(Data records begins)

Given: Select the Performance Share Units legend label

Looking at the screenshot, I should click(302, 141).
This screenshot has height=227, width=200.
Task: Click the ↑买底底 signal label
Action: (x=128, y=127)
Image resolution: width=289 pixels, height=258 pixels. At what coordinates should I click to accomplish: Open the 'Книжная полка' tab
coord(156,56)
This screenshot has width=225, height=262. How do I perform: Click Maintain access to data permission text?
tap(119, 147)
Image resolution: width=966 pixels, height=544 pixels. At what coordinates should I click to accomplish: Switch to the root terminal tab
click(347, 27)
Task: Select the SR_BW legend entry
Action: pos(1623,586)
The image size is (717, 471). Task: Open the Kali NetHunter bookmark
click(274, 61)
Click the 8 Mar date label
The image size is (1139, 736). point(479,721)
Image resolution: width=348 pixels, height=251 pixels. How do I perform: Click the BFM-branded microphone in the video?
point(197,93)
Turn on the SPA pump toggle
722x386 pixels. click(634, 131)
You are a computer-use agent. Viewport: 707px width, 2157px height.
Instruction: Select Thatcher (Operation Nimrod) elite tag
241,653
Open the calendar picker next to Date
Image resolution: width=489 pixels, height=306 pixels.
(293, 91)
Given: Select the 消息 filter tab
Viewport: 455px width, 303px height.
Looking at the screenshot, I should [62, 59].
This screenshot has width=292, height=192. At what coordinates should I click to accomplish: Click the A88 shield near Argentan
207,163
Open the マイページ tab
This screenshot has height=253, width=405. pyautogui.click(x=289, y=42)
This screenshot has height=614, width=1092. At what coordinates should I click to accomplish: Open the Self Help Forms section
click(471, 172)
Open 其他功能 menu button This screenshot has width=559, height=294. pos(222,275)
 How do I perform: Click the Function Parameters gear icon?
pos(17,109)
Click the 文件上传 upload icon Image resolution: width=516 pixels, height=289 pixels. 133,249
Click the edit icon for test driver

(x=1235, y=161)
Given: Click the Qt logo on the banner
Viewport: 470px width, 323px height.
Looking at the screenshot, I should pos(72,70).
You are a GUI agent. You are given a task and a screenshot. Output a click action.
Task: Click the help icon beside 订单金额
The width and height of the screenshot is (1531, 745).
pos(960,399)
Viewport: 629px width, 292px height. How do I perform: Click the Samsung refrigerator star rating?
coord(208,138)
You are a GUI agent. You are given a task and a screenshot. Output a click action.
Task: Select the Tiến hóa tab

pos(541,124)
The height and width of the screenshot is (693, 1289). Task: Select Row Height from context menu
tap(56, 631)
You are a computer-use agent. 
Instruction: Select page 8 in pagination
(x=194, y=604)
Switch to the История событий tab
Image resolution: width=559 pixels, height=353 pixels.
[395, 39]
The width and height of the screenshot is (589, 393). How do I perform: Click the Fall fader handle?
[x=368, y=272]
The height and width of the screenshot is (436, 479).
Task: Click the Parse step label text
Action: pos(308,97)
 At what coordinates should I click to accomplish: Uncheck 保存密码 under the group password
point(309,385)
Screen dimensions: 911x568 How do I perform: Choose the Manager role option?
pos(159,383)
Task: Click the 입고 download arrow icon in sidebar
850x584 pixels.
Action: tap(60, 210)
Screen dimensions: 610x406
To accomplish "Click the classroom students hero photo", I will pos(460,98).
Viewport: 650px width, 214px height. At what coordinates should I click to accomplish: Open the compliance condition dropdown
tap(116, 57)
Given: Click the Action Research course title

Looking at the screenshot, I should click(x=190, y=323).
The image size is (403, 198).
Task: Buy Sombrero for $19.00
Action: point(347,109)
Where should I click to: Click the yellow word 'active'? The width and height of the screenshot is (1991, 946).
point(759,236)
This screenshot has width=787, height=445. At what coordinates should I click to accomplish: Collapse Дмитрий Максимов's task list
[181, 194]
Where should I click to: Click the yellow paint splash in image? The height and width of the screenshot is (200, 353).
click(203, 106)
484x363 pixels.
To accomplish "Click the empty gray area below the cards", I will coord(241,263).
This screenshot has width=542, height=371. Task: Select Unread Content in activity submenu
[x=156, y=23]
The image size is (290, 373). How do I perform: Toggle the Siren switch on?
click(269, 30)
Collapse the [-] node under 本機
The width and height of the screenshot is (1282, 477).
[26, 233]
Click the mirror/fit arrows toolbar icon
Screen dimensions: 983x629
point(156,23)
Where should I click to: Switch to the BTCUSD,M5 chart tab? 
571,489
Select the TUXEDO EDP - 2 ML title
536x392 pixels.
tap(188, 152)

(Data records ends)

Aim of the task — The task requires each record above to be restated exactly.

Result —
Given: Select the Performance Share Units legend label

Looking at the screenshot, I should click(302, 141).
This screenshot has height=227, width=200.
Task: Click the ↑买底底 signal label
Action: (x=128, y=127)
Image resolution: width=289 pixels, height=258 pixels. At what coordinates should I click to accomplish: Open the 'Книжная полка' tab
coord(156,56)
This screenshot has width=225, height=262. How do I perform: Click Maintain access to data permission text?
tap(119, 147)
Image resolution: width=966 pixels, height=544 pixels. At what coordinates should I click to accomplish: Switch to the root terminal tab
click(347, 27)
Task: Select the SR_BW legend entry
Action: pos(1623,586)
The image size is (717, 471). Task: Open the Kali NetHunter bookmark
click(274, 61)
Click the 8 Mar date label
The image size is (1139, 736). point(479,721)
Image resolution: width=348 pixels, height=251 pixels. How do I perform: Click the BFM-branded microphone in the video?
point(197,93)
Turn on the SPA pump toggle
722x386 pixels. click(634, 131)
You are a computer-use agent. Viewport: 707px width, 2157px height.
Instruction: Select Thatcher (Operation Nimrod) elite tag
241,653
Open the calendar picker next to Date
Image resolution: width=489 pixels, height=306 pixels.
(293, 91)
Given: Select the 消息 filter tab
Viewport: 455px width, 303px height.
Looking at the screenshot, I should [62, 59].
This screenshot has width=292, height=192. At what coordinates should I click to accomplish: Click the A88 shield near Argentan
207,163
Open the マイページ tab
This screenshot has height=253, width=405. pyautogui.click(x=289, y=42)
This screenshot has height=614, width=1092. At what coordinates should I click to accomplish: Open the Self Help Forms section
click(471, 172)
Open 其他功能 menu button This screenshot has width=559, height=294. pos(222,275)
 How do I perform: Click the Function Parameters gear icon?
pos(17,109)
Click the 文件上传 upload icon Image resolution: width=516 pixels, height=289 pixels. 133,249
Click the edit icon for test driver

(x=1235, y=161)
Given: Click the Qt logo on the banner
Viewport: 470px width, 323px height.
Looking at the screenshot, I should pos(72,70).
You are a GUI agent. You are given a task and a screenshot. Output a click action.
Task: Click the help icon beside 订单金额
The width and height of the screenshot is (1531, 745).
pos(960,399)
Viewport: 629px width, 292px height. How do I perform: Click the Samsung refrigerator star rating?
coord(208,138)
You are a GUI agent. You are given a task and a screenshot. Output a click action.
Task: Select the Tiến hóa tab

pos(541,124)
The height and width of the screenshot is (693, 1289). Task: Select Row Height from context menu
tap(56, 631)
You are a computer-use agent. 
Instruction: Select page 8 in pagination
(x=194, y=604)
Switch to the История событий tab
Image resolution: width=559 pixels, height=353 pixels.
[395, 39]
The width and height of the screenshot is (589, 393). How do I perform: Click the Fall fader handle?
[x=368, y=272]
The height and width of the screenshot is (436, 479).
Task: Click the Parse step label text
Action: pos(308,97)
 At what coordinates should I click to accomplish: Uncheck 保存密码 under the group password
point(309,385)
Screen dimensions: 911x568 How do I perform: Choose the Manager role option?
pos(159,383)
Task: Click the 입고 download arrow icon in sidebar
850x584 pixels.
Action: tap(60, 210)
Screen dimensions: 610x406
To accomplish "Click the classroom students hero photo", I will pos(460,98).
Viewport: 650px width, 214px height. At what coordinates should I click to accomplish: Open the compliance condition dropdown
tap(116, 57)
Given: Click the Action Research course title

Looking at the screenshot, I should click(x=190, y=323).
The image size is (403, 198).
Task: Buy Sombrero for $19.00
Action: point(347,109)
Where should I click to: Click the yellow word 'active'? The width and height of the screenshot is (1991, 946).
point(759,236)
This screenshot has width=787, height=445. At what coordinates should I click to accomplish: Collapse Дмитрий Максимов's task list
[181, 194]
Where should I click to: Click the yellow paint splash in image? The height and width of the screenshot is (200, 353).
click(203, 106)
484x363 pixels.
To accomplish "Click the empty gray area below the cards", I will coord(241,263).
This screenshot has width=542, height=371. Task: Select Unread Content in activity submenu
[x=156, y=23]
The image size is (290, 373). How do I perform: Toggle the Siren switch on?
click(269, 30)
Collapse the [-] node under 本機
The width and height of the screenshot is (1282, 477).
[26, 233]
Click the mirror/fit arrows toolbar icon
Screen dimensions: 983x629
point(156,23)
Where should I click to: Switch to the BTCUSD,M5 chart tab? 
571,489
Select the TUXEDO EDP - 2 ML title
536x392 pixels.
tap(188, 152)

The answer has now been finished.